In 1994 Banks signed, without Wize, with Wild Pitch Records, under the CeStyle and Total Pack names. For the Wild Pitch project, Banks worked again with producer Charlie Morotta. This incarnation of Total Pack was given full-page coverage in the October 1995 issue of Rap Pages magazine, also featuring Eguan, who would later be a member of Korp Dynasty. Wild Pitch released two Total Pack songs on the 1994 cassette compilation Wild Pitch Blends, which also featured Gang Starr and O.C. The song "What's the Deal" was about Banks's recent experiences in the music business. The Wild Pitch Total Pack deal was dissolved in the wake of the label losing its distribution agreement with EMI.

==Later musical career==
Following the Wild Pitch Records experience, Banks performed and recorded under the CeStyle moniker for several more years. He formed a group called Korp Dynasty (a.k.a. The Korp), partnering with Hollis crew Eguan, Legacy, and others. The Korp released a handful of songs in association with Stretch Armstrong and Dolo Records, including appearances on the Armstrong compilations Lesson 1 (1997) and Lesson 2 (1998). The Korp also had a 12" single release through Plasma Records.

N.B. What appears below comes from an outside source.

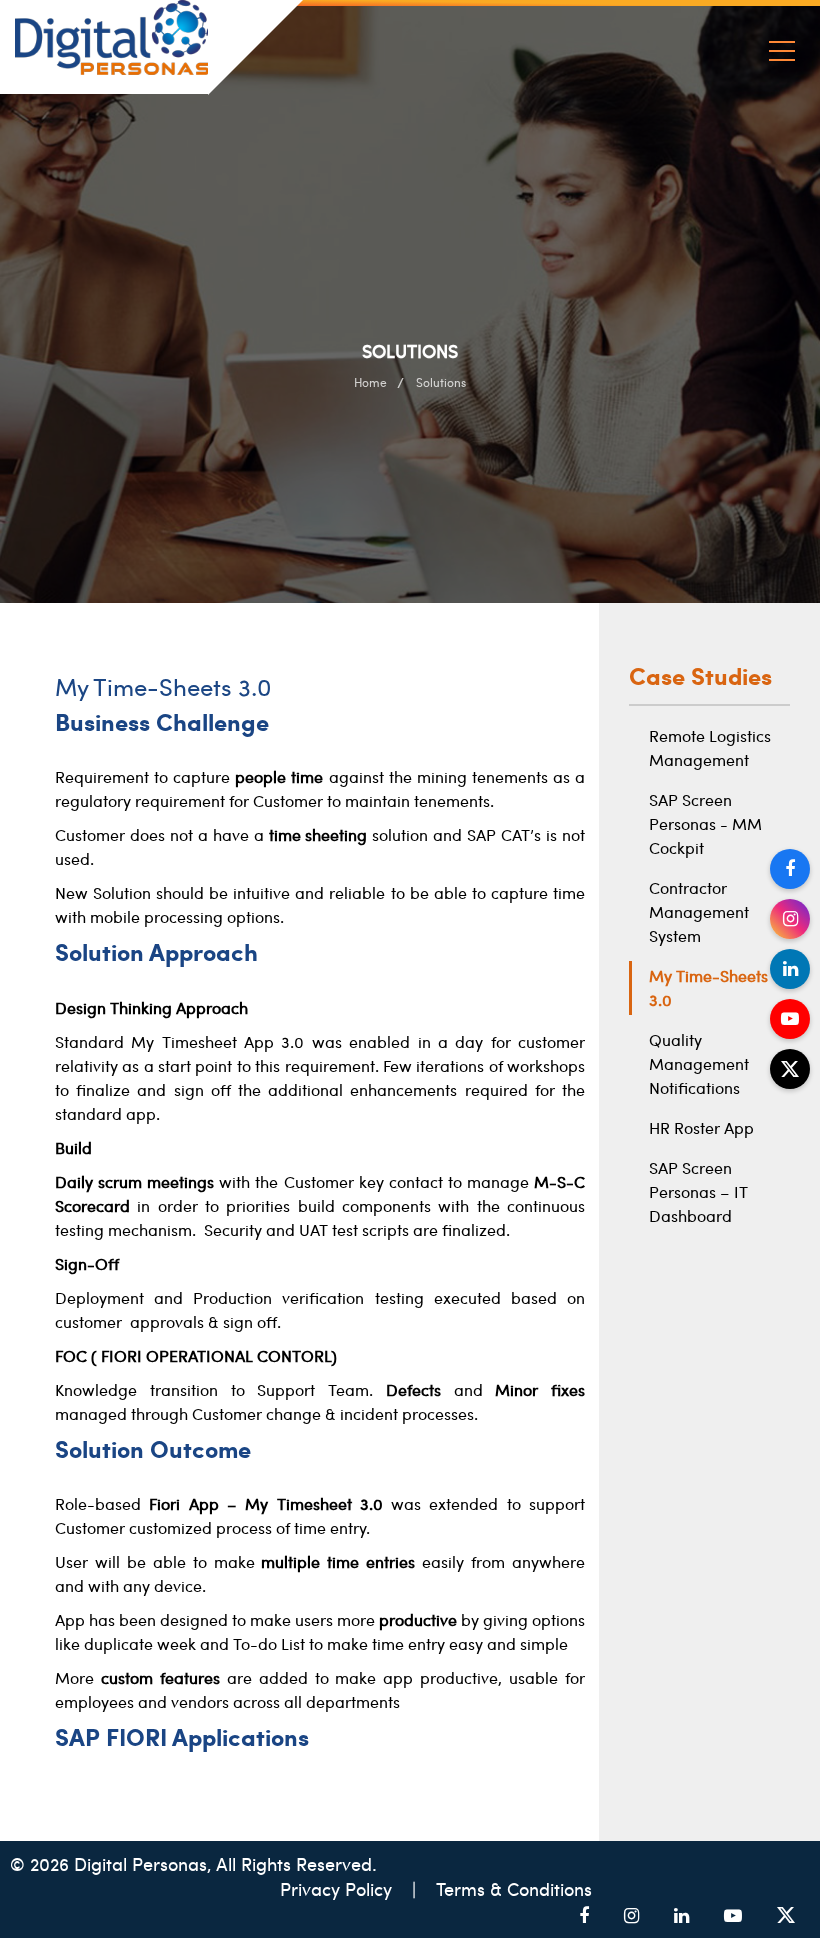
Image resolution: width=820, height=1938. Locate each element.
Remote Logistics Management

In 2014 Banks hosted a streaming Internet radio show called #HoffaAtchaIKEBoy Radio Show, on which Banks interviewed several Hip hop artists including Big Daddy Kane, Prince Po, MC Shan, Grand Daddy I.U., Kangol Kid, Mr Cheeks, and Grand Wizzard Theodore.

Banks released one self-produced album under the name CeStyle, Amnesia. He later changed his performing name to Corey Drumz, and for a period circa 2004, to IKEBoy of Iron Klad Entertainment. Since that period, Banks has mainly performed and released music under the Corey Drumz name, including the album LSB963 (2020) and the songs "Soul’d Off" (2020) and "Purple" (2021).

Corey Banks continues to work as a musical artist and is currently living in Los Angeles, California.